I worked on this feature over the next couple of evenings, occasionally changing tack which required a change in the database schema. One thing I did like while working on this was getting to the point where I could simply ask the agent to update the provider code whenever I did so, and it knew what I meant:
The ImagePost model and table schema now has a PostDate field/column. Please update the providers.
I do get the feeling that the user interaction in Antigravity needs to be refined a little. For someone who is willing to do most of the driving, it would be nice if the editor was a little less “needy”. This is probably more to do with VS Code being the underlying editor: lots of annoying popups and mouse overs, all shouting for my attention: LOOK AT THIS, LOOK AT THIS. But the AI suggestions don’t help. Instead of displaying the generated code, disrupting my sense of where everything is, maybe a more subtler approach is warranted: a small indicator beside the cursor or in the margin indicating that a suggestion is present. I may miss it, but who cares? Remember, I’m the one driving here.

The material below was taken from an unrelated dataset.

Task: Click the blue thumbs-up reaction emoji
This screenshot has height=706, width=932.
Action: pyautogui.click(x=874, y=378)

Today, I got the feature finished. The way it works is that it will poll the RSS feed of this blog, and for every post that has an image, it will add an entry for me to triage. Each entry consists of a brief summary, plus the images found within the post:
Clicking through to the post would list the collections, and I would select the ones I’d like the image to be filed in. And this would list all the images of the post, not just the first few. It is all or nothing, unfortunately. There are ways to get the images of the collection, but I couldn’t see a way for me to get the collections of an image. I don’t think this would be a problem, as Blogging Tools is the only way I actually set the collections of an image.

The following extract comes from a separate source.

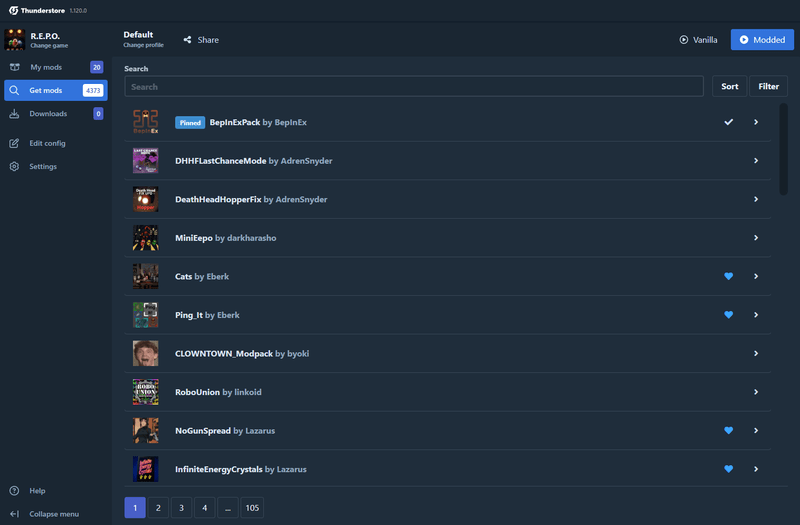This screenshot has height=525, width=800.
Task: Open the Sort dropdown
Action: pos(729,86)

Saving the categories will queue the changes, which will be applied every 5 minutes. A first cut of this feature applied the changes immediately, but the way I imagine using this is that I’d go in, triage the images in one go, then leave. Applying all the changes then felt inefficient.

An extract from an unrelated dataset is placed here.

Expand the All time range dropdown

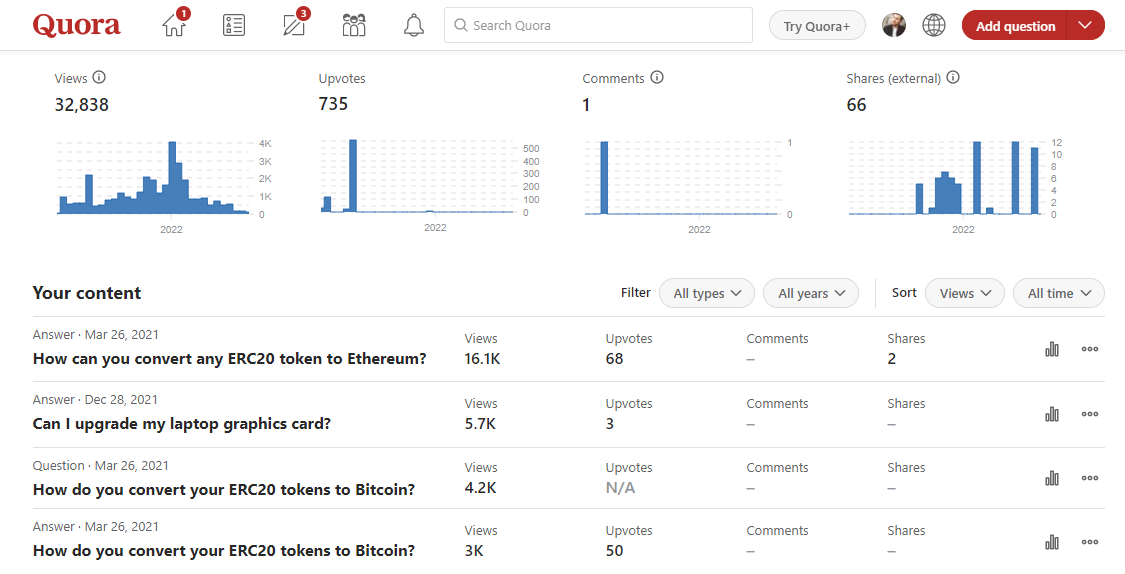(1058, 293)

When it comes to setting the header image, I figured I’d add a dedicated collection for that. Every hour a cronjob will query the local database for images that is within this category, and write the URLs to a manifest file in the assets Git repository. A Forgejo Action on that repository runs every night, and will check the date-stamps for the next image to display on the header. If one is found, it will fetch the image, save it as a JPEG with reduced quality and upload to Netlify. Since Netlify flushes the CDN whenever a deployment happens, nothing more needs to be done: no MD5 sum hashes, no adjustment to CSS files. Just update header.jpg and go:
// Example of the manifest file.
{
"images": [
{
"date": "2025-11-22T13:00:00Z",
"url": "https://lmika.org/uploads/2025/pxl-20251120-083552448.jpg",
"crop": "bottom"
},
{
"date": "2025-11-26T13:00:00Z",
"url": "https://lmika.org/uploads/2025/a3c74bfebd.jpg"
}
]
}
Deployed all these changes to prod and naturally some rework that’s needed. First, I completely forgot about galleries. They do come through as image tags in the generated HTML, but I’m operating on the source post, and they appear as Hugo short-codes. Fortunately the way I write galleries is pretty standardised now, so I think a regular expression would work here.
var (
galleryRegexp = regexp.MustCompile(`[{]{2}[<][ ]?glightbox.*src="([^"]+)".*[>][}]{2}`)
)
Oh, I also want to fix the layout of the collection checkboxes and hide some options, such as those that for past years. And finally, will turn off the existing image category notification logic.